◆ Directive
Count the lines in the records below that contain the word "black". State only the number.
━━━━━━━━━━━━━━━━━━━━━━━━━━━━━━
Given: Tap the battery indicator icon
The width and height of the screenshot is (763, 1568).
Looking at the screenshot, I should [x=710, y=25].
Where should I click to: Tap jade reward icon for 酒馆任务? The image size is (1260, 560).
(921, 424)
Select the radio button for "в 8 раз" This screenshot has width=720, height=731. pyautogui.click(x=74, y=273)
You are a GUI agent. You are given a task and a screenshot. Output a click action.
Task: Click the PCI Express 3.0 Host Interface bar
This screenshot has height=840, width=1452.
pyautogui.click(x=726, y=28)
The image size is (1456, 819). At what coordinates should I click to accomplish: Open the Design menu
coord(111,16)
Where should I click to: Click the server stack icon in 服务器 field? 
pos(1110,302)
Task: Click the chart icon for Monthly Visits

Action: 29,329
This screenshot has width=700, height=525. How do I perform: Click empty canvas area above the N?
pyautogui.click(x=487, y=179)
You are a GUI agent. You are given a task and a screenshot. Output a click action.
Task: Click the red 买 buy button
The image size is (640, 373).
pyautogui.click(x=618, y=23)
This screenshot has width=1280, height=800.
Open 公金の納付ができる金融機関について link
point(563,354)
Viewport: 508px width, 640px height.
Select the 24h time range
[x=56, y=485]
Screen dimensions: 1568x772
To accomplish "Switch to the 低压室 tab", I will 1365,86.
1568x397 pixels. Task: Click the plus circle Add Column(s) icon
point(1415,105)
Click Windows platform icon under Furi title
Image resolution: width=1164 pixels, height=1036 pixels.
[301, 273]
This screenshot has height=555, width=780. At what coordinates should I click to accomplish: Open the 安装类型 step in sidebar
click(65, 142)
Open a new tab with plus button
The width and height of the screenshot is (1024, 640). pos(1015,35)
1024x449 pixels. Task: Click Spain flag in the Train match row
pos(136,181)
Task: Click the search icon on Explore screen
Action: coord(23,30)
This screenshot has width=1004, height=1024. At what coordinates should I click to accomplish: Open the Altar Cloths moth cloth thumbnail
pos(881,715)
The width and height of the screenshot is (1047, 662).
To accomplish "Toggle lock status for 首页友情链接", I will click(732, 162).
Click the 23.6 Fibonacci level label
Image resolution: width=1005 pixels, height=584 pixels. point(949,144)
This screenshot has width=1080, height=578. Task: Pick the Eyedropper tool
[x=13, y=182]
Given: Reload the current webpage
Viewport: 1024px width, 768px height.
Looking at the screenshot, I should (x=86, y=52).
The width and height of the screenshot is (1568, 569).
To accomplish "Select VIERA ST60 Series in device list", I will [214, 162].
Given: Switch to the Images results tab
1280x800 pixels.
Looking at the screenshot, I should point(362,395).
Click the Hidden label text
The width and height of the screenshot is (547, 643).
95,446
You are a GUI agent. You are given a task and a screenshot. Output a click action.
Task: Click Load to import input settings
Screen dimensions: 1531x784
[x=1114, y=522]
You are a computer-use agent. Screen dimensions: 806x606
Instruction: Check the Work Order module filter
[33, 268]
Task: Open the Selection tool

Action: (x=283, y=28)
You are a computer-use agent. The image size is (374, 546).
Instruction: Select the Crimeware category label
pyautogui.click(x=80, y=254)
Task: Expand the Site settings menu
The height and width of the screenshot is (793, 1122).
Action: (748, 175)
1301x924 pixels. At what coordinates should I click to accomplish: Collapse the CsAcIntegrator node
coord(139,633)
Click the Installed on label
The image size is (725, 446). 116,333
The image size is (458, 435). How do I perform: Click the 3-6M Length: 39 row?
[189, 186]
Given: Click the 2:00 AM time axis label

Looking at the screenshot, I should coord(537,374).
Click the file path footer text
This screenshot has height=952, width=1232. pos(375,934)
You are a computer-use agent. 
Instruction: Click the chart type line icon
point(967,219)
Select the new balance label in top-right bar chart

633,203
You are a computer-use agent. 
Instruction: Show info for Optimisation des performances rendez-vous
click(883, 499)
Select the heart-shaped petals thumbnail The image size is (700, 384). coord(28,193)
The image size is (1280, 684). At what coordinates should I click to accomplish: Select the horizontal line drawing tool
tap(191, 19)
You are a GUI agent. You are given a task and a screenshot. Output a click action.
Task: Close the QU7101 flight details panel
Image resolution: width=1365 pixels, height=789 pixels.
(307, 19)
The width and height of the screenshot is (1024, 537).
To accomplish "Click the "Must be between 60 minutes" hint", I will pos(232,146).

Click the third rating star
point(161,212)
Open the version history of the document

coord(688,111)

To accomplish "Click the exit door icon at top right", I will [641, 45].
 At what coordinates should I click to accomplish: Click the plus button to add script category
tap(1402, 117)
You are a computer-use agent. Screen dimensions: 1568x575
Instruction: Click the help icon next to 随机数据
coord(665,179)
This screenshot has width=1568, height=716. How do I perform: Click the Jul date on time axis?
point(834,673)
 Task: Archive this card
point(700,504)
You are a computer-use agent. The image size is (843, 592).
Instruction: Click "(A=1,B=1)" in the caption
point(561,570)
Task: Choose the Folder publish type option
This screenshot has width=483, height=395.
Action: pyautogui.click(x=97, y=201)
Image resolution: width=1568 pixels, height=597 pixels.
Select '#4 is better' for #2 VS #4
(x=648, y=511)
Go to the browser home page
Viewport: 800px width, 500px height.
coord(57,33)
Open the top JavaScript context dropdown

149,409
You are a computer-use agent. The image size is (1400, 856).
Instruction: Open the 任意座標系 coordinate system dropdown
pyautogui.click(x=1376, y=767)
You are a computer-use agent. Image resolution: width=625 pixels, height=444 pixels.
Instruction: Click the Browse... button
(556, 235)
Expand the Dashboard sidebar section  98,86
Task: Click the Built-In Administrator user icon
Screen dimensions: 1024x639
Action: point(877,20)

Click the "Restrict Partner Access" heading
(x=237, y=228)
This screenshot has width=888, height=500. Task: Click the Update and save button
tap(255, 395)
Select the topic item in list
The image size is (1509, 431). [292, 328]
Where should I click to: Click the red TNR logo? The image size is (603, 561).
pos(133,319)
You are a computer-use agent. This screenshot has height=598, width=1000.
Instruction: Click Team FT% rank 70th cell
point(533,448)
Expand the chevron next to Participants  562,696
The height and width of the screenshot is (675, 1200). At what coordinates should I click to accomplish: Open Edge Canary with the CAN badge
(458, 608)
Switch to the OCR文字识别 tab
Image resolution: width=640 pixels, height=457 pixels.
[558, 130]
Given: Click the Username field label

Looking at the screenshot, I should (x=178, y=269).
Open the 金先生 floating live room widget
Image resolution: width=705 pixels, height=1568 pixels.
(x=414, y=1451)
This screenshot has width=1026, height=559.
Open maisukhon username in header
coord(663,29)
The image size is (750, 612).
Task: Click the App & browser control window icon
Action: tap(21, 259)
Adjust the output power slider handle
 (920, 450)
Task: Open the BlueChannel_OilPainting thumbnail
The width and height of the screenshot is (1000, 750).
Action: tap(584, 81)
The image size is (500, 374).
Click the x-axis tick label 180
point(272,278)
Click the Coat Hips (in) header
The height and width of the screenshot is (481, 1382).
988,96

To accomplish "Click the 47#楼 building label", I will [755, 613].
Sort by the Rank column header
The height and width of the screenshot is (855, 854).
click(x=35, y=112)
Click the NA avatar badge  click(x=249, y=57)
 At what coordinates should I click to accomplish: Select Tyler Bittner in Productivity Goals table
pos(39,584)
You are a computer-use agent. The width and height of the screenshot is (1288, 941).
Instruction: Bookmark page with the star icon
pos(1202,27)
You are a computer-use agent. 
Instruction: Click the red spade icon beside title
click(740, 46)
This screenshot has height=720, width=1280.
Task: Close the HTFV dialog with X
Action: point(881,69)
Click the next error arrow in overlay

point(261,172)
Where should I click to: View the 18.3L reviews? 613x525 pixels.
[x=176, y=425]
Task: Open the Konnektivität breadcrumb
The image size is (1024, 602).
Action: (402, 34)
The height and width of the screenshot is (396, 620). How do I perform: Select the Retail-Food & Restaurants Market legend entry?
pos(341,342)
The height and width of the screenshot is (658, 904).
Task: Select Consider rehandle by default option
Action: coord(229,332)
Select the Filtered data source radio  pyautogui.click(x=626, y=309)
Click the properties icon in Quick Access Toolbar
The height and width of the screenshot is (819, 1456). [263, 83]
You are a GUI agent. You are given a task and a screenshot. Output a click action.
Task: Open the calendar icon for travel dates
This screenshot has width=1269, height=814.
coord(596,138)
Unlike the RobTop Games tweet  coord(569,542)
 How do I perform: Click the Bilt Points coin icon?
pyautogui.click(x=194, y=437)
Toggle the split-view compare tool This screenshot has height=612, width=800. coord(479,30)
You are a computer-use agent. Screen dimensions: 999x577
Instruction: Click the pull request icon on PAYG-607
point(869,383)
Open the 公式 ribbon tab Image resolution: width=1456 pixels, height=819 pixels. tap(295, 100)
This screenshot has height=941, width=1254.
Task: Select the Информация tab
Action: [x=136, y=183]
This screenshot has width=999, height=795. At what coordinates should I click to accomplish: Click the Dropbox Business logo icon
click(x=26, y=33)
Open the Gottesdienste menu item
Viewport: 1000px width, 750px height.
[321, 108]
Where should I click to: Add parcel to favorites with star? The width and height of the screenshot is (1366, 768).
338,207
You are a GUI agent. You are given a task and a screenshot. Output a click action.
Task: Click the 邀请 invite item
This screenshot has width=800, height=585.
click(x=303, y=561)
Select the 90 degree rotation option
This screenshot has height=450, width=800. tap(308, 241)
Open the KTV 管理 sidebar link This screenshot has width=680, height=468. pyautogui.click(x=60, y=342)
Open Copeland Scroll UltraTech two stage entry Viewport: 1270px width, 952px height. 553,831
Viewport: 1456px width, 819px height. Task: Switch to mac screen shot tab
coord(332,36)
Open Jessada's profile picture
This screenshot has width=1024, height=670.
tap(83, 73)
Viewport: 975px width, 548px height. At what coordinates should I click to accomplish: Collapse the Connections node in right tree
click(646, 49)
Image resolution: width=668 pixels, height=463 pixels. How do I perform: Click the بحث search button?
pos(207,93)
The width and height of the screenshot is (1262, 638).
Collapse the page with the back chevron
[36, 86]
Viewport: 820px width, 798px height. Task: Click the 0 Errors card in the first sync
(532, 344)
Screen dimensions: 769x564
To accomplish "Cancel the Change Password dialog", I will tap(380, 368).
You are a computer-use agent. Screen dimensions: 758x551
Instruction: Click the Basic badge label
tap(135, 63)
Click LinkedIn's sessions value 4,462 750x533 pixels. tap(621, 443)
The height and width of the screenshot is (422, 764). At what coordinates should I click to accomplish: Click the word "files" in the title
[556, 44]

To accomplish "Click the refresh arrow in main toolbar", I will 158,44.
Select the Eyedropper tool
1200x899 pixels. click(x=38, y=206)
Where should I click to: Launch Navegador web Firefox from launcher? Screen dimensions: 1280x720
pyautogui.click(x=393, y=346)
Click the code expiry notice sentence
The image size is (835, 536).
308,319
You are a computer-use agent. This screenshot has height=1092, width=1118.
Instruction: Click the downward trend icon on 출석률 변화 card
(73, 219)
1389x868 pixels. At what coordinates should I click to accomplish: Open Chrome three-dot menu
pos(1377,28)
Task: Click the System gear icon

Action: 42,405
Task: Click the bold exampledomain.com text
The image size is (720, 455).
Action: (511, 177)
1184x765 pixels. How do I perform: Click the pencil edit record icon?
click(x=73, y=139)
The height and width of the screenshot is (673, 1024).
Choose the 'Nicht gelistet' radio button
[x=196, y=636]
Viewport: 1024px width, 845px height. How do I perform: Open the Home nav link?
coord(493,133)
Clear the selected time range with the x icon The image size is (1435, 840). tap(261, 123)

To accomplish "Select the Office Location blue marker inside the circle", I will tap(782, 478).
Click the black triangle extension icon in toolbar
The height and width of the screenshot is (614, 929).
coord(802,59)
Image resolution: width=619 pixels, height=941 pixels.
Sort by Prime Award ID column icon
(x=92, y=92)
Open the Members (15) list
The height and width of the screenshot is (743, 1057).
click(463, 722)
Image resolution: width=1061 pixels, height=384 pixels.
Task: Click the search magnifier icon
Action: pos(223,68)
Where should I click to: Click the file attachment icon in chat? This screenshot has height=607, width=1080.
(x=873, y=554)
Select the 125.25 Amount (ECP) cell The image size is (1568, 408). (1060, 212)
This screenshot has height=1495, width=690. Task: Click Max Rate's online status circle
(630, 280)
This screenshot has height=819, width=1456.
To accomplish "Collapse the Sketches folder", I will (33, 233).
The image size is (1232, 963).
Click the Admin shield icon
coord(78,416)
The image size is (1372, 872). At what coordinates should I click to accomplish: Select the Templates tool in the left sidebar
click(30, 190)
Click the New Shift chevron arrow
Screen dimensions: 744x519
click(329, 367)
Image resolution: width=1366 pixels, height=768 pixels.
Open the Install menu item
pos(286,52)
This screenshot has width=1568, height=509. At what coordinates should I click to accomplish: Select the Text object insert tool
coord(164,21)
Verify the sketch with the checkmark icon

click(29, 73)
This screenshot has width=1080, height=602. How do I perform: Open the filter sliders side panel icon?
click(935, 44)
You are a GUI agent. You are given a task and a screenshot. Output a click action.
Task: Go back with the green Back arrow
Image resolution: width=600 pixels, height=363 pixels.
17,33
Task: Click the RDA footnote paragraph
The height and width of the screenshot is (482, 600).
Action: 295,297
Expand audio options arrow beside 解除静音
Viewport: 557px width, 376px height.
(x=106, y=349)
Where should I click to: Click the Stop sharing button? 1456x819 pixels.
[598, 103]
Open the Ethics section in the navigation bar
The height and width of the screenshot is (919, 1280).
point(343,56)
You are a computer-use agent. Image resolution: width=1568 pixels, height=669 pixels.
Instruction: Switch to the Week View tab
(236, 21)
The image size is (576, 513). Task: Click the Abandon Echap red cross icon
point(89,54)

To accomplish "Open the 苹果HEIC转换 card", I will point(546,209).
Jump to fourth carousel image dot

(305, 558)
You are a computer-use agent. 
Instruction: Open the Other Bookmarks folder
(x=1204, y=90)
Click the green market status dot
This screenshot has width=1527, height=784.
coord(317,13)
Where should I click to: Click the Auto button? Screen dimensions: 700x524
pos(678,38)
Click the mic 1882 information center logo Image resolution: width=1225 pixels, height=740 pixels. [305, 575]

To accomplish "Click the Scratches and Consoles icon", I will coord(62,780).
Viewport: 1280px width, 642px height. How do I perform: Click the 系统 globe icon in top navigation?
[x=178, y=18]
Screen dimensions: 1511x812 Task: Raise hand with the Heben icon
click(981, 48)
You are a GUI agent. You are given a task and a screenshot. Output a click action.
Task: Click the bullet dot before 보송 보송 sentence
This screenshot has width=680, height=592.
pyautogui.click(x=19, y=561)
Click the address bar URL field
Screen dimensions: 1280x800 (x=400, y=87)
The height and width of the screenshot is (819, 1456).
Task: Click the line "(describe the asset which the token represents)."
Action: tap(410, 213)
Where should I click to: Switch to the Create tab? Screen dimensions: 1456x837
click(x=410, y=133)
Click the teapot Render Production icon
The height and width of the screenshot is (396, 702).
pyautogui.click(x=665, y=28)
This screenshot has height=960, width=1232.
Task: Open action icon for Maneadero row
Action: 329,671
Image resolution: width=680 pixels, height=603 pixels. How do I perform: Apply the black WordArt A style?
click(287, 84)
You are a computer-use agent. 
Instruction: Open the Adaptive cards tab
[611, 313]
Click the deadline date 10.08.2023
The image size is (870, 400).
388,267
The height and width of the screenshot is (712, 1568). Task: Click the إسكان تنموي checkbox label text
━━━━━━━━━━━━━━━━━━━━━━━━━━━━━━
◆ Complete output
2